Newark school system reports 6 employee coronavirus deaths out of 66 cases

Newark Public Schools, Roger Leon, coronavirus

The coronavirus has claimed the lives of six Newark Public Schools employees out of at least 66 district staffers who have been infected, Superintendent Roger León said Tuesday.

About 13 of the employees who tested positive for the coronavirus are believed to have been infected while in-person classes were still in session, while the rest contracted the virus after school buildings were closed beginning March 16, León added. 

The announcement marked the first time officials have publicly shared the virus’s toll on the district’s nearly 5,700-member workforce in the two months since the pandemic shuttered schools nationwide.

“This is an evil disease,” León said during the school board’s virtual meeting Tuesday. “You do not see it coming, and when it arrives, it does not allow those who you love to come near you.”

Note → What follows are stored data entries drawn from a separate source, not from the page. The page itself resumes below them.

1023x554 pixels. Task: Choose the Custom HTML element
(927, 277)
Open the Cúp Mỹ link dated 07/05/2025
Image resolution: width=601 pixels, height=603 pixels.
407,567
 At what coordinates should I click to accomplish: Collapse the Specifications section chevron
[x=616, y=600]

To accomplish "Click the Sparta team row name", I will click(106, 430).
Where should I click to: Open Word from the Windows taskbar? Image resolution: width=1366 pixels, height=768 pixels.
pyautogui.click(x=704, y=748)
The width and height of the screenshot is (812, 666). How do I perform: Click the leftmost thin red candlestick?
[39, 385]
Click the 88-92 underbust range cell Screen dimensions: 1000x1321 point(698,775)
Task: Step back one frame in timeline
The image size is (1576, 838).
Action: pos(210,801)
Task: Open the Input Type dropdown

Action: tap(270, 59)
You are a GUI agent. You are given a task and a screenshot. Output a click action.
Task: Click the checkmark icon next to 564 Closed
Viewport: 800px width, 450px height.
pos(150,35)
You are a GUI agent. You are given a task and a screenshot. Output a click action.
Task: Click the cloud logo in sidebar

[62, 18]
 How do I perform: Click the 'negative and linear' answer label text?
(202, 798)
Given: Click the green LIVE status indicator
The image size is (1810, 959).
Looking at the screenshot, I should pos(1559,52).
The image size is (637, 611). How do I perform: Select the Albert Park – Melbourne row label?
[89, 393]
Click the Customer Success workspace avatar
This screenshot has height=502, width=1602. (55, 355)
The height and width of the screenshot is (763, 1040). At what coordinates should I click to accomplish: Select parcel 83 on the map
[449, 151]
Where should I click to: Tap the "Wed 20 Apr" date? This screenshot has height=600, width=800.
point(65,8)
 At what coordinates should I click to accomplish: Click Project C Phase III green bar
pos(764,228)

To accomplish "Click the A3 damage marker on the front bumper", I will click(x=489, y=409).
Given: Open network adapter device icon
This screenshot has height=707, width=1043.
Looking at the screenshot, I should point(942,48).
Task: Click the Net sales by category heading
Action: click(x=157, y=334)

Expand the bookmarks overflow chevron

He asked for a moment of silence to honor the six “incredible employees” who died due to COVID-19, the respiratory illness caused by the coronavirus. The district has not released the employees’ names or job titles, though León said they worked “on the academic and operations side of the organization.” (The six who died are included in the count of 66 who tested positive.)

Newark has been hit especially hard by the coronavirus. As of Tuesday, the city’s virus death toll was 542 and its number of confirmed cases approached 6,800. The city is offering free testing for residents, including those without insurance, at multiple sites.

Employees at Newark’s charter schools have also tested positive for the virus. At University Heights Charter School, about 20% of employees have become infected or had a loved one become ill, Executive Director Tamara Cooper told Chalkbeat this month.

“Some, they had it, their spouse and child had it, and now they’re recovering,” she said, adding that many students also had loved ones become ill. “Some lost grandparents, moms, dads, uncles.”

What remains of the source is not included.